Black Gotham Stories
The Colored Orphan Asylum
When it came to their black victims, the rioters did not distinguish between the elite and lower classes, between men and women, between adults and infants. They lynched black men, hanging them from lampposts and then mutilating their bodies; they beat black men and women on the streets and left them to die or pursued them into the river where they drowned. They threw black babies out of windows. They attacked black property, destroying the homes of well-to-do blacks.
In perhaps the most egregious act of all, they burned the Colored Orphan Asylum to the ground. Founded in 1834 by two Quaker women, Anna Shotwell and Mary Murray, to care for orphaned and destitute children, the asylum was an important institution in the black community. By the early 1840s it occupied a substantial building on Fifth Avenue between 43rd and 44th Streets. Around this time, the asylum hired James McCune Smith to be its physician and by the early 1860s several other African American men and women had been added to the staff.

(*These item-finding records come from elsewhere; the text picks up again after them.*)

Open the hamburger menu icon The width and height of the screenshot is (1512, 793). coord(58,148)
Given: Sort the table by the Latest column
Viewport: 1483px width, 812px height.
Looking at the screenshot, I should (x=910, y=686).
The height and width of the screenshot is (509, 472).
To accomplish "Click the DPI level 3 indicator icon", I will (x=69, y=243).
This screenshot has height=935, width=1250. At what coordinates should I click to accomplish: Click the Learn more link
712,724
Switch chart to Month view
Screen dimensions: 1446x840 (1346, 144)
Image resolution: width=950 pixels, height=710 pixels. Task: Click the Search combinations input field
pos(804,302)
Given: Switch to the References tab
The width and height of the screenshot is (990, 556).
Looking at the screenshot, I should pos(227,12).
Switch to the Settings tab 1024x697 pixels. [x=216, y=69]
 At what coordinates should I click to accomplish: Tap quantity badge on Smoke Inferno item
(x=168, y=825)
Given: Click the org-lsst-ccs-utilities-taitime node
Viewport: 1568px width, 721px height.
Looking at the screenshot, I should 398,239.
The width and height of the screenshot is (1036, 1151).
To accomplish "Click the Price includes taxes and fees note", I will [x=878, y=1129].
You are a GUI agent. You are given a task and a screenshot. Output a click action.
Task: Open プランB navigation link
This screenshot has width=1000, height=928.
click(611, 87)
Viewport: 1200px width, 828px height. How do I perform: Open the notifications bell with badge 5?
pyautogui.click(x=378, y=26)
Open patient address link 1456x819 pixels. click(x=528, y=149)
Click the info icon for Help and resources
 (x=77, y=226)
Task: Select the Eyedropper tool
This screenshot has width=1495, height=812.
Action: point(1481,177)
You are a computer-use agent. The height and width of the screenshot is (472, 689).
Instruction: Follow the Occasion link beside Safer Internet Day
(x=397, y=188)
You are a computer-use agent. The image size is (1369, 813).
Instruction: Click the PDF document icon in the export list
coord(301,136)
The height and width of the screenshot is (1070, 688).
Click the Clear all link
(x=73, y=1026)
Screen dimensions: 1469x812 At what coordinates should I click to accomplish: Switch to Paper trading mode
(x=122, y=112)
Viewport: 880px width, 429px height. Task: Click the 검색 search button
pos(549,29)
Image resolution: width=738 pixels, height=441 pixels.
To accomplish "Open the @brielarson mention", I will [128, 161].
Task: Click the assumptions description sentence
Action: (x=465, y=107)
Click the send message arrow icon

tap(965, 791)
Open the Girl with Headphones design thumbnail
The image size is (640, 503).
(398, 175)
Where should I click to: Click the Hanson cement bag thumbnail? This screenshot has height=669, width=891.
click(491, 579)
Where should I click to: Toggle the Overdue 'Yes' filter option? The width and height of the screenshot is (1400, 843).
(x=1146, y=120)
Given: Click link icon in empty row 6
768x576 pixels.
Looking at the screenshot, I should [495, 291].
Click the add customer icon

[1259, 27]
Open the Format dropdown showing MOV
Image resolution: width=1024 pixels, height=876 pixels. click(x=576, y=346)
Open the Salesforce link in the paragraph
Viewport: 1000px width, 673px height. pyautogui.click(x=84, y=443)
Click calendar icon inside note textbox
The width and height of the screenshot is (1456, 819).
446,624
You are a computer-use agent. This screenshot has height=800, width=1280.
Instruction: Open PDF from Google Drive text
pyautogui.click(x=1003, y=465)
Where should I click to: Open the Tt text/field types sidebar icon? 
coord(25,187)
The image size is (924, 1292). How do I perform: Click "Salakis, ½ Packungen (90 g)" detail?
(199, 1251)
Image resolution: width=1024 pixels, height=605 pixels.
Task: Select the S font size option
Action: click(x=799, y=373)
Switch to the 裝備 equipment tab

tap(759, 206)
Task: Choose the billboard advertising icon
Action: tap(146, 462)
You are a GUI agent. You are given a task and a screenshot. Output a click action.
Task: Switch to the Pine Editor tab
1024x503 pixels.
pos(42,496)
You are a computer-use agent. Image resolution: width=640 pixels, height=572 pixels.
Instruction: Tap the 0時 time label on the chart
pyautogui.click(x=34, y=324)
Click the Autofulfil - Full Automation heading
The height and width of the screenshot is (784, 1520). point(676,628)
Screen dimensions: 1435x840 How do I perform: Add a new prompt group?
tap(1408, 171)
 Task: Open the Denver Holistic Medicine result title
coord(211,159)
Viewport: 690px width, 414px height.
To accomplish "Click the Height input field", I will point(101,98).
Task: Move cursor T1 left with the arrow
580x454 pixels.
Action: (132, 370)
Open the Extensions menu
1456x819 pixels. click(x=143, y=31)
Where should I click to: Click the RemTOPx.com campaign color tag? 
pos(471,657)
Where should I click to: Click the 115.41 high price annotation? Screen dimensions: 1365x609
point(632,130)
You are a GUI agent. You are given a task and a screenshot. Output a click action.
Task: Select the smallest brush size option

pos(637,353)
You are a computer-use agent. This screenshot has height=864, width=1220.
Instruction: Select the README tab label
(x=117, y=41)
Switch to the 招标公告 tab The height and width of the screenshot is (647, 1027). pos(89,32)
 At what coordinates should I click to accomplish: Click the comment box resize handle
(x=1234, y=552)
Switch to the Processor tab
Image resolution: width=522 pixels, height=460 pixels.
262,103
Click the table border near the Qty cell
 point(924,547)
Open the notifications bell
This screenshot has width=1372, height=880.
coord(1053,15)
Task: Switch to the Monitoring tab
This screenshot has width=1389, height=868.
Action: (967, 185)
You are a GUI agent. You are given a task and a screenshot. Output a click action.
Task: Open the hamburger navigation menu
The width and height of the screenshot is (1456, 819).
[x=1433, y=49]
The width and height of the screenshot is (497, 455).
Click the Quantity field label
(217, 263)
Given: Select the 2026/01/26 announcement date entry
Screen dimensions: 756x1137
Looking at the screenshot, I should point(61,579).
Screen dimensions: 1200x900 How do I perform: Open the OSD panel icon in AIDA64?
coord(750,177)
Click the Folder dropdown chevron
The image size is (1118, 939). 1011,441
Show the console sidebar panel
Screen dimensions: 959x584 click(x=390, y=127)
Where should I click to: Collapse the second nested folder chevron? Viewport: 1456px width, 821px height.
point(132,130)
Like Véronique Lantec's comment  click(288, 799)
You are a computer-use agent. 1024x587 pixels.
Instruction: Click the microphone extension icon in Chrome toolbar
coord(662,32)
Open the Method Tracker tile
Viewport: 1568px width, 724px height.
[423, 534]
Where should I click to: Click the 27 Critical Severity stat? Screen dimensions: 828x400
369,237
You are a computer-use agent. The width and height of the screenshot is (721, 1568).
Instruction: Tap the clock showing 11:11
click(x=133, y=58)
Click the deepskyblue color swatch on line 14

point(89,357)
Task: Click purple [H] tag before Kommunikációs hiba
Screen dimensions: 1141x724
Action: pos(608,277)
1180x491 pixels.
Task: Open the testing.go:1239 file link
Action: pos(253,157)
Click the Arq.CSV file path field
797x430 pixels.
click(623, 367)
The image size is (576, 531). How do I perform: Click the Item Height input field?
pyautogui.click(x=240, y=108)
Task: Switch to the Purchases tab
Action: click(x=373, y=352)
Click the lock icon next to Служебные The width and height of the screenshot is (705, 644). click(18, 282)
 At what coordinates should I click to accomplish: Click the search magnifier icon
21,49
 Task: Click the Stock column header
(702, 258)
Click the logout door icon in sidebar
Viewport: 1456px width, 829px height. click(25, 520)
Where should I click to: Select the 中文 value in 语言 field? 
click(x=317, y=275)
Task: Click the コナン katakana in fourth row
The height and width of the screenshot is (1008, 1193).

During the draft riots of 1863, the asylum was burned to the ground on the very first day of the violence. The mob's grievances were many. In destroying the asylum, they vented their rage at whites who they believed were giving so much to undeserving blacks; at their black beneficiaries who, once equipped with education and jobs, would increasingly become economic competitors; and at an institution that portended possibilities of interracial cooperation that would leave poor whites out in the cold.